Боялся женщин. Страх меня терзал.
Сержант был пьян, а я не рассказал.
Боялся юнкерсов пикирующих, мин.
Начальник от приказа отказался.
Любимая! Прости меня, прости!
Не мог, не мог, не мог я подвести
любого из доверившихся мне
с походкой неуклюжей, с грубым слогом.
Я понимал, что это ложь вдвойне,
и это чувство долга перед Богом,
и страх меня терзал, и я терзался.
Медаль. Потом начальник на коне
меня позвал, и я не отказался.
Не то коньяк, не то одеколон.
Вопросы
2004 год. Написал о том, что помнил, что видел своими глазами шестьдесят лет назад на войне. Осудил факты нечистоплотности, безнравственные поступки, нечеловеческие ситуации, все то, в чем и я был невольным, а то и сознательным участником.

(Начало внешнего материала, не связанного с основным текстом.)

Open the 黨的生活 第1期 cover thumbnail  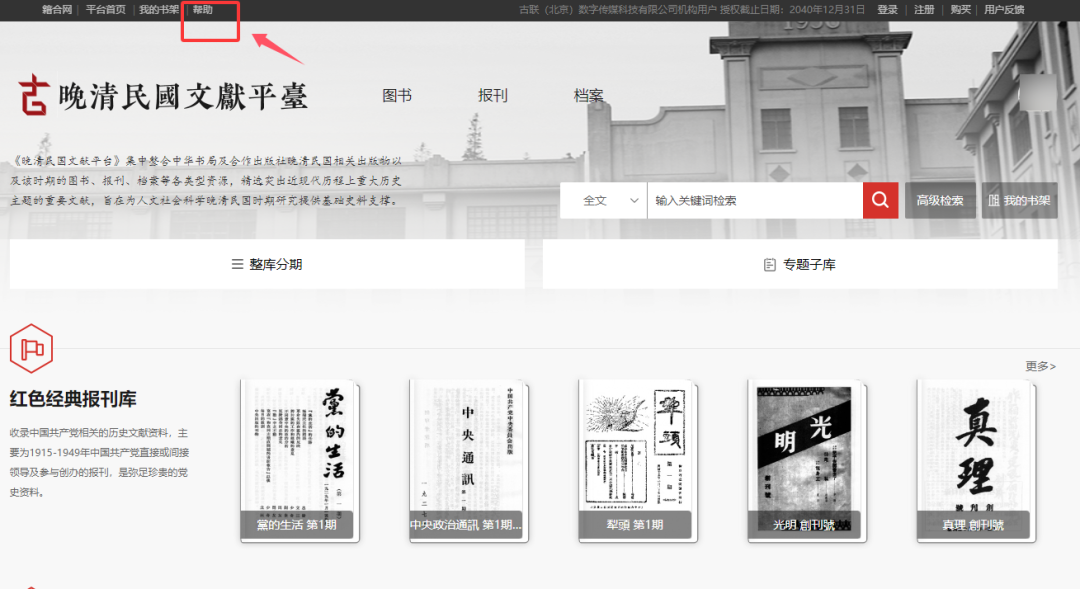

Прочитал написанное и преисполнился недоумения. Налицо парадокс.
Мои связисты? Я сам? В 1943 году под Дорогобужем я безусловно сочувствовал им и во имя высшего — победы над фашистской Германией и построением коммунистического общества — закрывал глаза на повседневное игнорирование самой сущности этических представлений.